Any content you stream to Stringwire is owned by you. However, when you stream, you are granting NBCUniversal and other users and their licensees, affiliates, successors and assigns a perpetual, worldwide, royalty-free, irrevocable, non-exclusive, fully sub-licensable license to:

● Use, distribute, sublicense, reproduce, modify, adapt, publish, translate, publicly perform and publicly display Your User Content;

● Incorporate Your User Content into other works, in whole or in part, in any format or medium or manner now known or later developed, and to make any technical modifications necessary to do so, and use, distribute, sublicense, reproduce, modify, adapt, publish, translate, publicly perform an publicly display those works;

● Sell, license, assign and otherwise transfer your User Content and content created containing your User Content and otherwise exploit any and all rights granted by you under our Terms of Service

Is this where we’re going? Videographers, journalists, and civilians filming and giving content away?
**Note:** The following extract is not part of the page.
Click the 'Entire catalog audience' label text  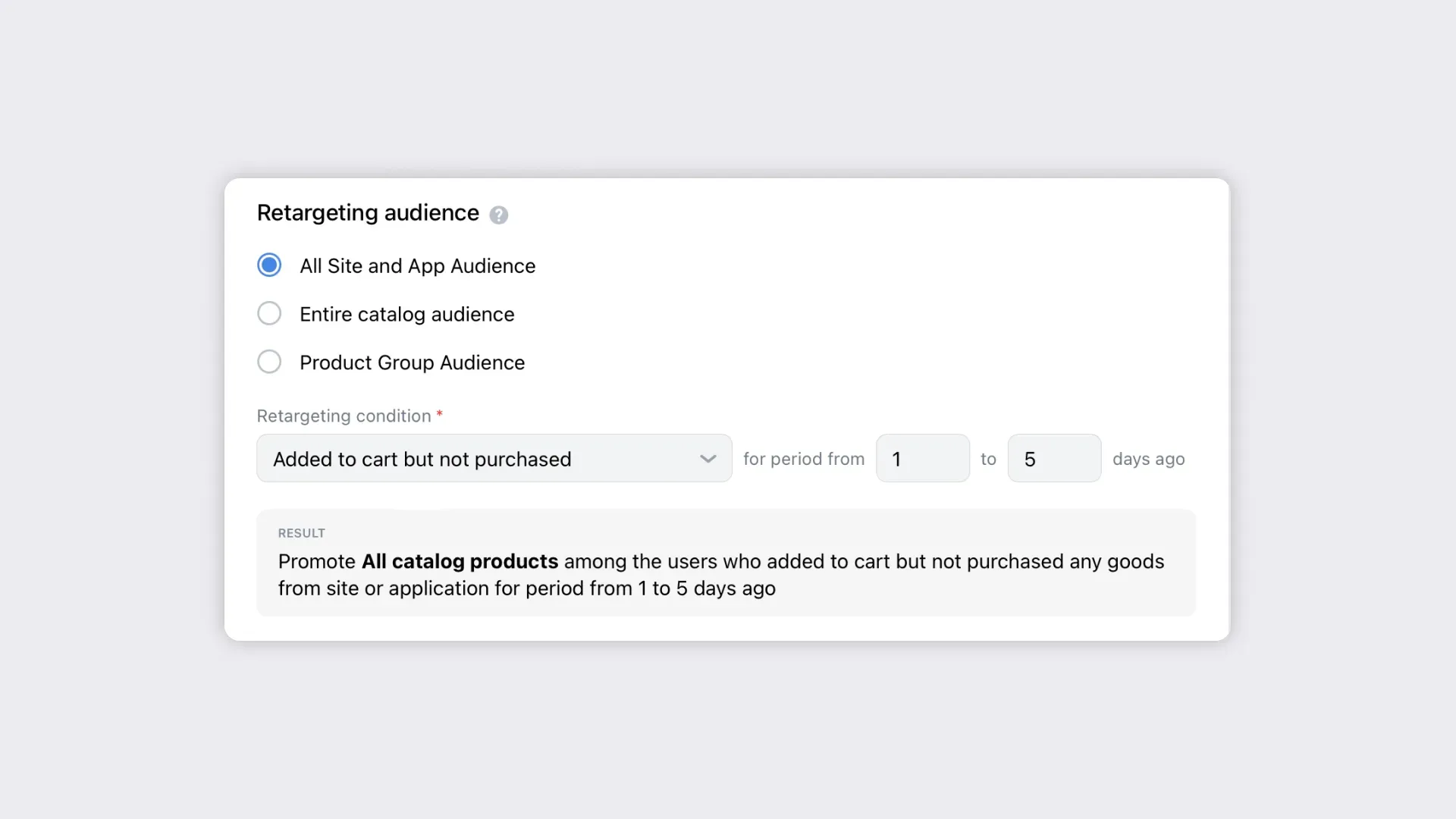[406, 315]
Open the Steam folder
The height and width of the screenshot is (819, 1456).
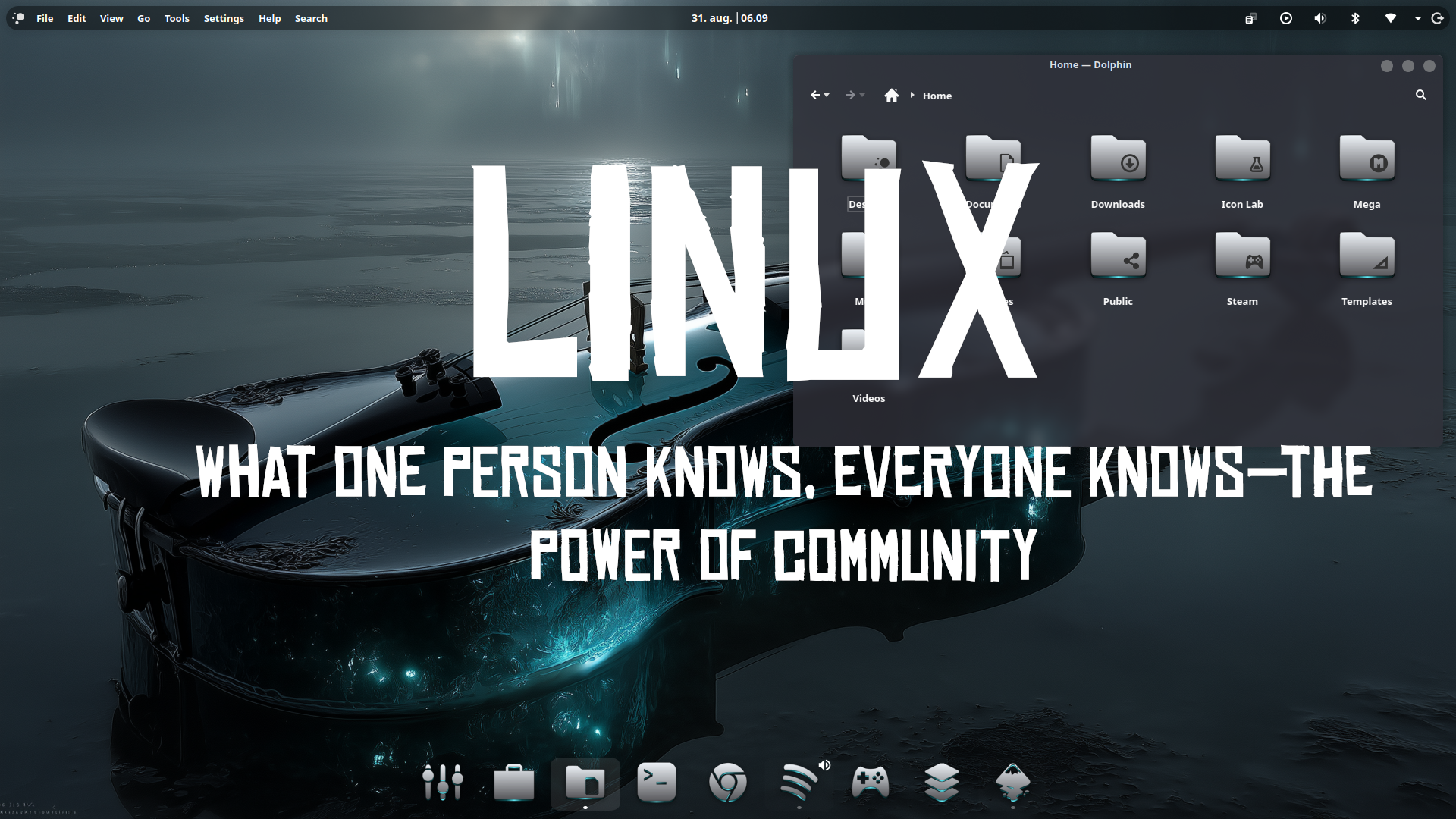click(x=1242, y=258)
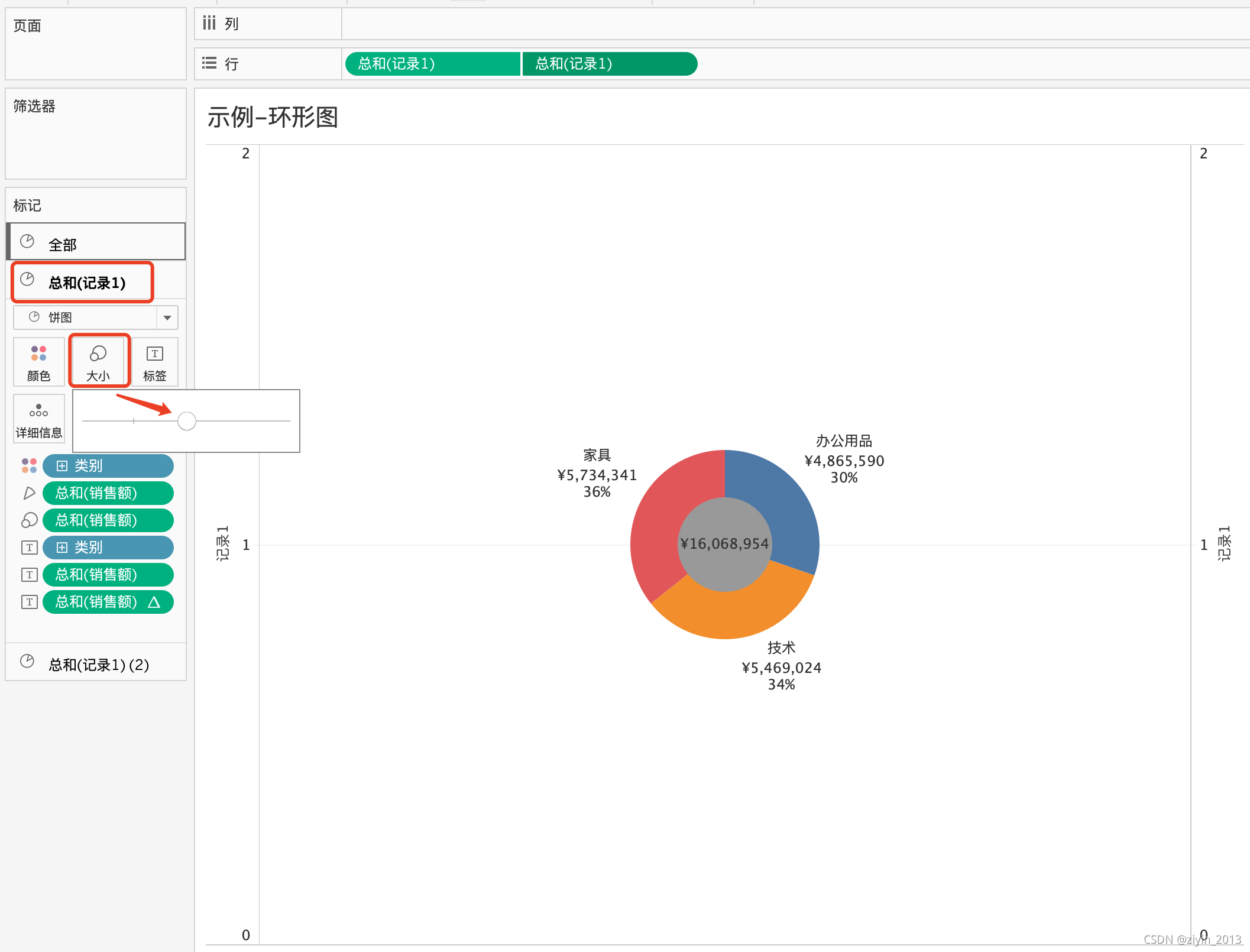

While broadcast and cable newsrooms experiment with user generated content, live-streaming, and evolving technology, eventually they’ll have to find a way to compensate and track “stringers.” Unless the social ecosystem surrounding television evolves so much that we’re all sharing, watching, and using video provided by each other. When broadcasts use tweets from viewers, that’s one thing. But it’s a whole other ball game to get people to film breaking news.